一个从数据层面看毫无破绽的虚拟身份已经构建完成。它的每一个字节,都散发着陆小凡所描述的那种亡命之徒的混乱而危险的硫磺气息。
我深吸一口气,感觉吸进肺里的全是霉菌和铁锈的味道。我点开了那个不断旋转着银色衔尾蛇的登录界面。
【知晓一切,皆有代价。】
那行冰冷的哥特式字体,此刻看来,像一句专门写给我看的咒语。
我用“卡戎”的身份,在“万事通”的公共交易区,发布了一条简单粗暴到近乎挑衅的交易信息。
【出售:‘衔尾蛇’的进化体,一个能让‘智慧天网’变成瞎子的新玩具。只接受平台顶级‘处理人’议价,其他人滚。】
信息发出的瞬间,我感觉整个地下室的空气都被抽走了。
时间没在走,而是在生锈。我能听见秒针每一次跳动,都像一滴水落在烧红的铁板上,发出“刺啦”一声,然后蒸发掉。每一秒的消逝,都让我离那个百分之九十九点七的结局更近一步。
五秒,像一个世纪那么漫长。
一个匿名的、带着平台官方认证金色徽记的私密通讯请求,毫无征兆地弹了出来。
没有寒暄,没有试探,只有一行冷冰冰的、不容置疑的指令。
【提供身份验证数据,以及你所谓的‘玩具’的核心逻辑片段。】
“上钩了。”陆小凡的精神瞬间紧绷,那双燃烧着汽油的眼睛死死盯住屏幕。
我没有丝毫犹豫,立刻将我们事先准备好的由数个真实案件数据扭曲篡改而成的“犯罪记录”打包发送了过去。

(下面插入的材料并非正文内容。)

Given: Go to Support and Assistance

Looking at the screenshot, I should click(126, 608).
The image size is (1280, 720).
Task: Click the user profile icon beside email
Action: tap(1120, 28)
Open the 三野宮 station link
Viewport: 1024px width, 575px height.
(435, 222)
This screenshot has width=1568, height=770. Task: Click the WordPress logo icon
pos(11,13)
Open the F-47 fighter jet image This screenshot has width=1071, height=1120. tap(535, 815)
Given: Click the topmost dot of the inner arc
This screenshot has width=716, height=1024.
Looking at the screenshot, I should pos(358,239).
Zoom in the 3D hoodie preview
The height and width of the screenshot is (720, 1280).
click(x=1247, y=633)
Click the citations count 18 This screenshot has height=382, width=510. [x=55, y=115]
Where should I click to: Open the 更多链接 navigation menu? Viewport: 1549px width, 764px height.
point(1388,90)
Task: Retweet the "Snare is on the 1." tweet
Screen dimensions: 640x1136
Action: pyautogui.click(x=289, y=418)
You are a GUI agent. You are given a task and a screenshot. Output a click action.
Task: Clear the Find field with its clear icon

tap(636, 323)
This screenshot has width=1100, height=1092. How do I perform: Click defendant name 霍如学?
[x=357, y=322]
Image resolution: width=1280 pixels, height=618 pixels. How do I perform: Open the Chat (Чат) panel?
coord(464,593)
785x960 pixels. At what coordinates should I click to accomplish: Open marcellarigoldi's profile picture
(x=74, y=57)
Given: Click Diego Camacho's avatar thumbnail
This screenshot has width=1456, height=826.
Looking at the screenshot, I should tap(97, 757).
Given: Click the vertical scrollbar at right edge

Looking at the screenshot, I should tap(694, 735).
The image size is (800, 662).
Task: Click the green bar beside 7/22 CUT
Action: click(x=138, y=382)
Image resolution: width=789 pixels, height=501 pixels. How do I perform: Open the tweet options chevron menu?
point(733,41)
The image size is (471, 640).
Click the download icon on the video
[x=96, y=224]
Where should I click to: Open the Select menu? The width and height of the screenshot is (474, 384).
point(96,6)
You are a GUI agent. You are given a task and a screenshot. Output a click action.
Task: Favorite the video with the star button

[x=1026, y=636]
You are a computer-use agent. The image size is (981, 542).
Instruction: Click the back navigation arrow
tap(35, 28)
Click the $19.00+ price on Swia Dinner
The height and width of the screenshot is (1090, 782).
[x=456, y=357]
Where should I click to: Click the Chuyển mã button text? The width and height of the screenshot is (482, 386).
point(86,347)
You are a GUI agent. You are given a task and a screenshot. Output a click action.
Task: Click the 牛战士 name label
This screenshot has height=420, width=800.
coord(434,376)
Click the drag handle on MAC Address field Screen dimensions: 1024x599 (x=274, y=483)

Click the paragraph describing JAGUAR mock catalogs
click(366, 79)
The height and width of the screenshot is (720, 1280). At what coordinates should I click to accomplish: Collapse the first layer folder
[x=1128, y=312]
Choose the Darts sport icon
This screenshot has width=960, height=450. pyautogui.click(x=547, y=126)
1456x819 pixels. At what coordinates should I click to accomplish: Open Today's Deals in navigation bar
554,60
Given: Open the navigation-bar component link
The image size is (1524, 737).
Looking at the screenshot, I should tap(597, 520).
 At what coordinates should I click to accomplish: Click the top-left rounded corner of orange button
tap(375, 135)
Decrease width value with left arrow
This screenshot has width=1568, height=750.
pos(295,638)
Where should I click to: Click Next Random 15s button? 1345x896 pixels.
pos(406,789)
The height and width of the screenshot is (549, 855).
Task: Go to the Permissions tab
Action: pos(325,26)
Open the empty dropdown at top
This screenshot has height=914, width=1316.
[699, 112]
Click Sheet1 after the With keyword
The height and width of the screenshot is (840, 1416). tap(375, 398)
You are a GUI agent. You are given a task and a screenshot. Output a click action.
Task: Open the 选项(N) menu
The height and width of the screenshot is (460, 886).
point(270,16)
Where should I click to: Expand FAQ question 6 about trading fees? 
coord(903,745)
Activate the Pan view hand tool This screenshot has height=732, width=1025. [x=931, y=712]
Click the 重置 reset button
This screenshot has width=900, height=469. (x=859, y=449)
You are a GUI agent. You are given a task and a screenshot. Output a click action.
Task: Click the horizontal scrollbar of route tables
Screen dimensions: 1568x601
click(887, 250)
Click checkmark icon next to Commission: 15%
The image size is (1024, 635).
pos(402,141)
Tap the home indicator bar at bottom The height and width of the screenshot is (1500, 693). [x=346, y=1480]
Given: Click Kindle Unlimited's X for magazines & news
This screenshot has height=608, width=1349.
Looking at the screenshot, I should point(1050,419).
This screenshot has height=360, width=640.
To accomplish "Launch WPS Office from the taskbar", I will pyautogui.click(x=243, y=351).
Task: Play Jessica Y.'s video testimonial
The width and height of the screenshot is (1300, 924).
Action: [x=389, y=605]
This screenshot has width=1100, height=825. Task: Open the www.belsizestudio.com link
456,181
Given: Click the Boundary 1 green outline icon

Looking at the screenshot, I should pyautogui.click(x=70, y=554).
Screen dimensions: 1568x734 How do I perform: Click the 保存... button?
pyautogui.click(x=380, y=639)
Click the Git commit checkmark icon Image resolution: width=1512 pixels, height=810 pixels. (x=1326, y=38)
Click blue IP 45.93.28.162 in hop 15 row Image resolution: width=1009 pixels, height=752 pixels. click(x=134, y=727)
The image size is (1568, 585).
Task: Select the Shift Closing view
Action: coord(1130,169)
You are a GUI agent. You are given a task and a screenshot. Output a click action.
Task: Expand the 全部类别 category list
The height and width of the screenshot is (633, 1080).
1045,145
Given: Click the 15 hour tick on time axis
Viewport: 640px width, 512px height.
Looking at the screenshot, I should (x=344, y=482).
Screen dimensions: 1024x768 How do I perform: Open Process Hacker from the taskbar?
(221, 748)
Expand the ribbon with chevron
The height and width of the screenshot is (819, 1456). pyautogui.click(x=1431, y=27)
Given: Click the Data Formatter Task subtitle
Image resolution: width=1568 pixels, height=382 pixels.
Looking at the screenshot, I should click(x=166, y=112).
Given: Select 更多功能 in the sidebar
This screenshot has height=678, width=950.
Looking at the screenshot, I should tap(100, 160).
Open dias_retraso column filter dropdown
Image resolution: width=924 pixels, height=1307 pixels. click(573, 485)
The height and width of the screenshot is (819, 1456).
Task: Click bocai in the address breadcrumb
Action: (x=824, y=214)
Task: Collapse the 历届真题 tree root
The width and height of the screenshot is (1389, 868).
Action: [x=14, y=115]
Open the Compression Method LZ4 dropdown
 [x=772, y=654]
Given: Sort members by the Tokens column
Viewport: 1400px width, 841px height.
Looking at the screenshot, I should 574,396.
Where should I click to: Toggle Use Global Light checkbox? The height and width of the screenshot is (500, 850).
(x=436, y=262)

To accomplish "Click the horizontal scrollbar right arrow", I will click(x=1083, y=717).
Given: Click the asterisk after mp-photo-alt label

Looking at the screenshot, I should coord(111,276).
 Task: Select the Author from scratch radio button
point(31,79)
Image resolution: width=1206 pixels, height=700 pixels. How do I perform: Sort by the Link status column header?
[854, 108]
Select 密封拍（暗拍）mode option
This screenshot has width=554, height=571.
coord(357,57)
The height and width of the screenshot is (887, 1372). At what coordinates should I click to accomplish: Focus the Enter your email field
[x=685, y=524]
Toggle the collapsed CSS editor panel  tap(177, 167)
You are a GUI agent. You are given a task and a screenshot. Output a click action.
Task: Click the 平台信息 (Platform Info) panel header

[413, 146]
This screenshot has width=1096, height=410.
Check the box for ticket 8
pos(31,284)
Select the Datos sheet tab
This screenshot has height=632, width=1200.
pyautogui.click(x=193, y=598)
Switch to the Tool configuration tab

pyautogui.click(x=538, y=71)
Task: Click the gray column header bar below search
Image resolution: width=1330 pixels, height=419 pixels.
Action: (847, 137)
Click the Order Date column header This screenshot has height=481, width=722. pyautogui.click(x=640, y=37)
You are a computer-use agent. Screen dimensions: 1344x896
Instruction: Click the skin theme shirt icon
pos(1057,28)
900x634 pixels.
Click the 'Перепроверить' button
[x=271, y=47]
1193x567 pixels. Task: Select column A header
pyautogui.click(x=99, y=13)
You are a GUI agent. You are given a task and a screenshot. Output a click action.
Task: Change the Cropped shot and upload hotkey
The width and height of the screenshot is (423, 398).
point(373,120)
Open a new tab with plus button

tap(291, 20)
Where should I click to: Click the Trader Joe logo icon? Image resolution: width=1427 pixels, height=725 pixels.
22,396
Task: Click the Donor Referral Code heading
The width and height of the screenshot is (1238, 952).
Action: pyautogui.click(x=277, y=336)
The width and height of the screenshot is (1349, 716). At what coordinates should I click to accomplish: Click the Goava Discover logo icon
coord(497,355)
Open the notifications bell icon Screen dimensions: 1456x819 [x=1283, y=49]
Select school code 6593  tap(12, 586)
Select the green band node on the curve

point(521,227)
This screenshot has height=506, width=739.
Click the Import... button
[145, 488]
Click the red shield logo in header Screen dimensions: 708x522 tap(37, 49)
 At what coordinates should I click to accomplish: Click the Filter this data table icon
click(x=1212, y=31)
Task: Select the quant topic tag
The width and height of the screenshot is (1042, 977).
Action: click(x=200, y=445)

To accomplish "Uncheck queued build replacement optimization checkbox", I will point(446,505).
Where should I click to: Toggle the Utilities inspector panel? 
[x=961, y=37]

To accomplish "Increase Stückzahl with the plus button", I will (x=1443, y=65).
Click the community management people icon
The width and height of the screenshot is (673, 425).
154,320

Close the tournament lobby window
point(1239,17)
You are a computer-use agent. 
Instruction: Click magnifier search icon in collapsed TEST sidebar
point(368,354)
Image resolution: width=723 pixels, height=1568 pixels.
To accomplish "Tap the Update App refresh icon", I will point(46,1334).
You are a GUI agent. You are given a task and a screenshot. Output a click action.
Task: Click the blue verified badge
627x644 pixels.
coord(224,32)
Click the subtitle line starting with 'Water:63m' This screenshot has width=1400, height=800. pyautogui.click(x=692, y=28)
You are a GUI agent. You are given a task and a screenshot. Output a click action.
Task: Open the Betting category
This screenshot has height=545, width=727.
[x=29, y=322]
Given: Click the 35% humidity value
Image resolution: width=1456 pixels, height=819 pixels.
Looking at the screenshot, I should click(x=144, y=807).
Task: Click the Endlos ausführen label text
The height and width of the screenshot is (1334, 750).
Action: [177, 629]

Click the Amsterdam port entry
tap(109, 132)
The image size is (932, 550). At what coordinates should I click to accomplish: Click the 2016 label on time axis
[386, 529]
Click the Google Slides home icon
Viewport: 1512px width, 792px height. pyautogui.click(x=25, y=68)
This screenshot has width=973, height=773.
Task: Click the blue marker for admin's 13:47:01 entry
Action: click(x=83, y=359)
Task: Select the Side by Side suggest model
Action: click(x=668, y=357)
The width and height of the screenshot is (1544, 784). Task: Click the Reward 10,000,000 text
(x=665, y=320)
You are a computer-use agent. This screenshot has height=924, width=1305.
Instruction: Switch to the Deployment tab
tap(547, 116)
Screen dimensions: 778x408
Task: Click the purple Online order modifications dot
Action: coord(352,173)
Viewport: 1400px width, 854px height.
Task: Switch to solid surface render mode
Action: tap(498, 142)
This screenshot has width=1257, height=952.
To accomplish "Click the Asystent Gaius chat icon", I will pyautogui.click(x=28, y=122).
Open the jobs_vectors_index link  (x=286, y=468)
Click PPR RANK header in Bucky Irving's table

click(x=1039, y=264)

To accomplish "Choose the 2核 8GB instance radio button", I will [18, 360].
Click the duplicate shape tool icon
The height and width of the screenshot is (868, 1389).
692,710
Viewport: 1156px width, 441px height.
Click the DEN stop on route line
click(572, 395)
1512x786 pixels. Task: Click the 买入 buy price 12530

那份记录里,“卡戎”是一个因为黑吃黑,同时被两大国际黑客组织和多国警方联合通缉的独行侠。每一个案件的细节,都经过陆小凡的精心编排,充满了自相矛盾的细节、无法验证的旁证和指向错误方向的误导性线索。
这是一个精心设计的谎言迷宫,任何试图按图索骥的追踪者,最终都会在里面迷失方向,或者得出我们想让他们得出的结论。
就在对方沉默地验证我们数据的同时,我的个人加密通讯器突然极轻微地震动了一下。
是李队。
我心里一紧,立刻点开。没有语音,没有多余的文字,只有一句短得令人心悸的话。
【我顶不住太久,加快速度。】
这几个字像一块冰,瞬间从我的脊椎一路凉到了头顶。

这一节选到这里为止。